Bass, Berry & Sims attorney Chris Lazarini analyzed whether a plaintiff who did not sign an arbitration agreement but who claimed to be the agent of the signatory to the arbitration agreement may be required to arbitrate his claims. Chris provided the analysis for Securities Litigation Commentator (SLC). The full text of the analysis is below and used with permission from the publication. If you would like to receive additional content from the SLC, please visit the SLC website to sign up for the newsletter.
Andrews vs. T.D. Ameritrade, Inc., No. 14-3466 (6th Cir., 12/30/14)
*A non-signatory to a pre-dispute arbitration agreement (PDAA) who holds himself out as the agent of the signatory to the PDAA is bound by the terms of the PDAA.
**A defendant is not required to disclose its intent to compel arbitration in its notice of removal of a case from state to federal court.
Plaintiff sought to liquidate his adult son’s 401(k) account under authority purportedly granted to him by a Power of Attorney (POA) and Trading Authorization Agreement (TAA). Defendant refused to do so, however, advising Plaintiff that the POA had been revoked. Plaintiff then sought injunctive and other relief in a state court filing. Defendant removed the matter to the federal court, which denied Plaintiff’s request for injunctive relief, compelled arbitration and dismissed Plaintiff’s complaint (see SLA 2014-30).
Affirming the district court’s decision, the Sixth Circuit rejects all of Plaintiff’s arguments against compulsory arbitration.
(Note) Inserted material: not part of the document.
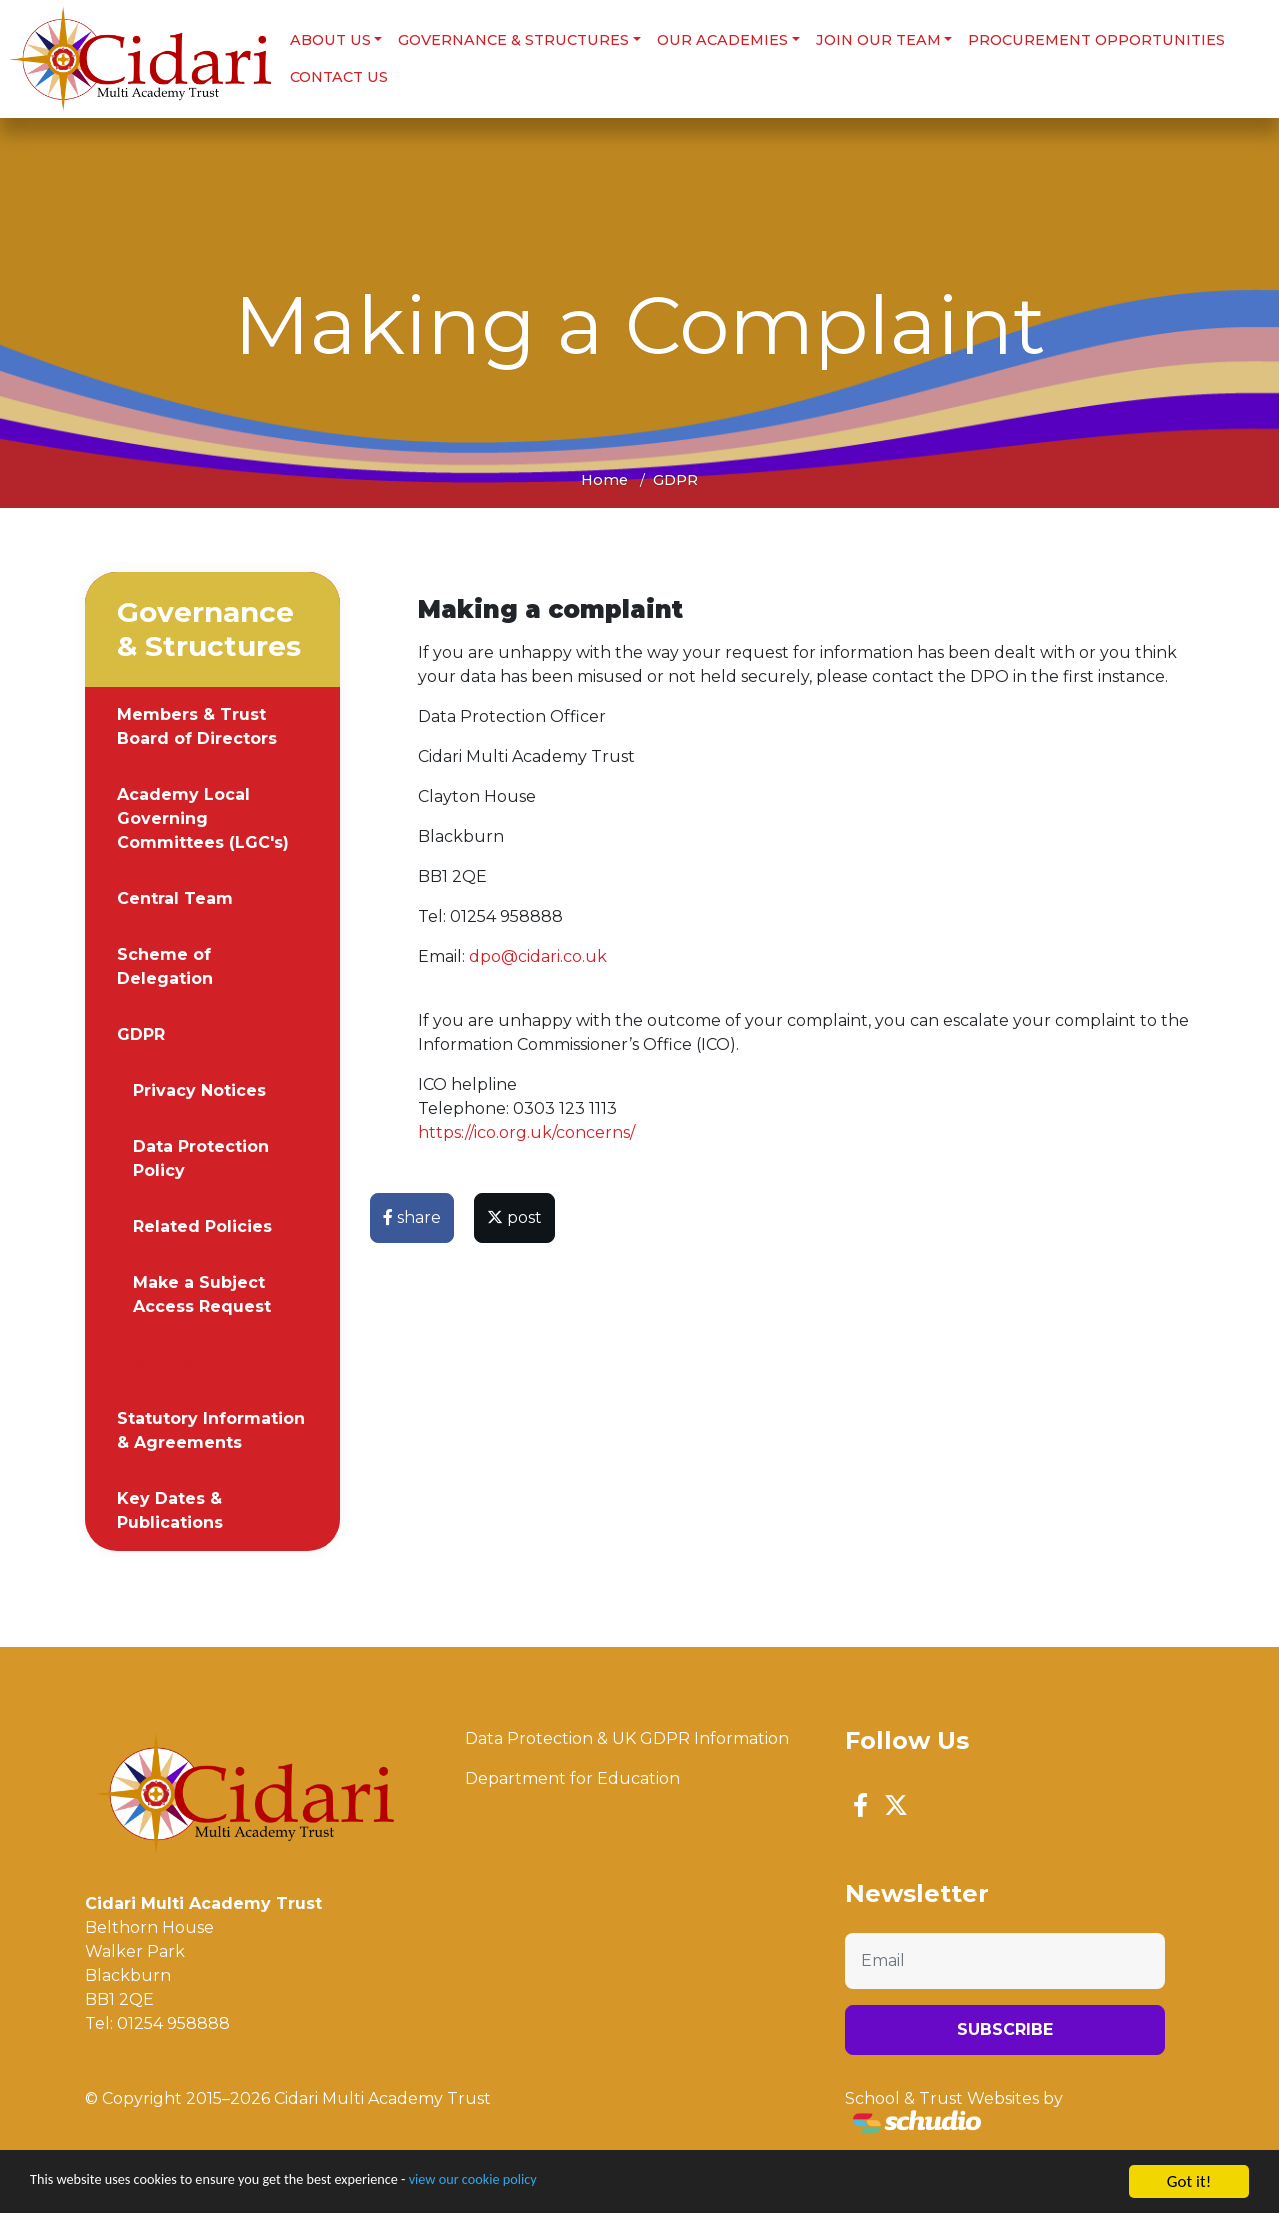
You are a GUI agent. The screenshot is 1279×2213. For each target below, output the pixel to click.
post (514, 1215)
First, the Court states that, by holding himself out as the agent of his son, Plaintiff, although not a signatory to Defendant’s Client Agreement, is nevertheless bound by the terms of the PDAA in the agreement. The Court also points out that the TAA on which Plaintiff relies in support of his claim for control over the account also states that the Client Agreement is binding on the authorized agents. The Court finds, therefore, that Plaintiff cannot seek to enforce the power granted him by the TAA while simultaneously ignoring its arbitration clause.
Second, the Court rejects Plaintiff’s argument that the adequacy of the POA is a question of law that should be answered by a court, not arbitrators. The Court finds that, even if it is determined that the POA was adequate — an issue that is in dispute — questions regarding Defendant’s actions to confirm that its account holder’s wishes were followed fall within the broad scope of the PDAA.
Third, the Court rejects Plaintiff’s waiver argument, finding that Defendant was not required to disclose its intent to seek to compel arbitration in its Notice removing the matter to federal court. Similarly, the Court rejects Plaintiff’s arguments that the PDAA is unconscionable, finding that Plaintiff affirmatively sought to control his son’s account and willingly signed the TAA.
Finally, the Court rejects Plaintiff’s argument that the boilerplate PDAA is a contract of adhesion. The Court states that, because Plaintiff is a lawyer, he was not in a position of unequal bargaining power when he signed the TAA containing an arbitration provision.
Plaintiff also challenged the district court’s decision to dismiss his case instead of ordering a stay pending the outcome of the arbitration. The Court finds that, where there is nothing for the district court to do but execute the judgment, dismissal is the appropriate remedy.